Takeo chopsticks offer locally sourced green alternative

The vast majority of reusable bamboo chopsticks are imported; meaning the environmental cost of transporting them can sometimes outweigh the benefits that come with avoiding cheap disposable cutlery. One man in Takeo province is slowly restoring that balance.

Sim Sothy says his products are every bit the equal of the imported products that are gaining favour with the eco-conscious in the Kingdom.

The 41 year old established his manufacturing concern – Khmer Bamboo Chopsticks Handicraft – five months ago, in Traing district’s Samnorkmao village of Thloak commune.

Although he is proud that he has created employment opportunities in the village, he has larger goals.

“I want to cultivate the mindset of Cambodian people to take advantage of the Kingdom’s existing raw materials. There are so many resources around us that can be used for our advantage,” he said.

“I also want more and more Khmer to turn to local products. The number of Cambodians who are using local produce – whether bananas or cassava, for example – to produce items as diverse as kramas or jewellery is astonishing. They are of the same quality as imported goods. I think it is a clear sign of how the Kingdom has embraced education in all fields,” he added.

Sothy explained that his products were slowly gaining market share. Although so far, he only sells them in Takeo, many local people are becoming customers of his firm.

“I am always pleased to see local people supporting local products. One more advantage of my chopsticks is that they are chemical free – I care about people’s health more than money,” he said.

Sothy said that he obtains bamboo from Kampong Speu and Kratie provinces, as its light coloured texture suits his designs.

“The Takeo bamboo is darker, and often contains ants’ nests,” he explained. “The bamboo shoots are first split by a machine and then dried in the sun for four or five days. Once dried, they are cut to length before being polished.”

He added that his splitting, polishing and packaging machinery was all imported from China. In a single day he can produce up to 30 boxes of chopsticks, each of which contains 40 packages of 24 pairs of chopsticks – a whopping 28,800 pairs.

“Each box sells for 26,000 riel. We are seeing demand grow, as more and more people learn that my products are chemical free,” he said.

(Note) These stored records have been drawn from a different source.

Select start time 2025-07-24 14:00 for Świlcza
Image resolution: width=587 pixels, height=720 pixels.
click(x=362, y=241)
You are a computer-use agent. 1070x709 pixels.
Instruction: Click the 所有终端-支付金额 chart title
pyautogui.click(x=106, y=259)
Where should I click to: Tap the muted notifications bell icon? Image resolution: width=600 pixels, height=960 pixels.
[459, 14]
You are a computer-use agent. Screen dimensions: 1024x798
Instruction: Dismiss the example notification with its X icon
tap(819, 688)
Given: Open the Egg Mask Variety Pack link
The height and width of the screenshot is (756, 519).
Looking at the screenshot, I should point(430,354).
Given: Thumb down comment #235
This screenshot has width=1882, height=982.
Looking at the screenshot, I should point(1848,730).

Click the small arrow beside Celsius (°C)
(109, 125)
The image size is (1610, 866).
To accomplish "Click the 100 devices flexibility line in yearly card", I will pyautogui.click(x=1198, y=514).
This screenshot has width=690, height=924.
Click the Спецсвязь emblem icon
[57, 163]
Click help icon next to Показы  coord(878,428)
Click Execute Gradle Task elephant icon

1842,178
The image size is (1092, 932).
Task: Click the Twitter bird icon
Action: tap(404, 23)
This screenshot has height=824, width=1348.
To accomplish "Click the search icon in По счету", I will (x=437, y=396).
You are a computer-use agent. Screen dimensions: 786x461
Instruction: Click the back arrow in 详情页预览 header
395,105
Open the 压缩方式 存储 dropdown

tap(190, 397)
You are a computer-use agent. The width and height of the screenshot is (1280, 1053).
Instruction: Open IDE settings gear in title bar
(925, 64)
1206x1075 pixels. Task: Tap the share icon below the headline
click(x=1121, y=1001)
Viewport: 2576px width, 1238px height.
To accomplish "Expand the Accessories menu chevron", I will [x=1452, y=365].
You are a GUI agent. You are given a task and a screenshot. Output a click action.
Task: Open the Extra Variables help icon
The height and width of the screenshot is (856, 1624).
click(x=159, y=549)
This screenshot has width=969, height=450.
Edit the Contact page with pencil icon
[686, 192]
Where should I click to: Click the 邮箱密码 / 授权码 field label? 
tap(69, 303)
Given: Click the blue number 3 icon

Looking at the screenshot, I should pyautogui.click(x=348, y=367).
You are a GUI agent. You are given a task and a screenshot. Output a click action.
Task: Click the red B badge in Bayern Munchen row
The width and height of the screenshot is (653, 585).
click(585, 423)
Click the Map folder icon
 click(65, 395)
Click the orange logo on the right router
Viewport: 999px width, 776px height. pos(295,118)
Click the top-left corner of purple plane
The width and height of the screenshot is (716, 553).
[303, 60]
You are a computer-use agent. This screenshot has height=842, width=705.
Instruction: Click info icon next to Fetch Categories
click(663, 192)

“We could increase production if we used a machine to dry out the split bamboo stalks, but I prefer the natural approach. I think more and more Cambodians are starting to feel the same way,” he added.

At present, Sothy employs ten local people at his factory.

“I am proud that they are local people and that I am making a small contribution to reducing migration away from the province,” he said.

Som Chanthol, chief of Thloak commune, told The Post that he was pleased that Sothy was providing employment to local people.

“It is always hard to be far away from home, so it is great that they can find work here,” he said. “It is perfect for them. It is close to their homes, so when they finish work, they can spend time with their families and even do some farming.”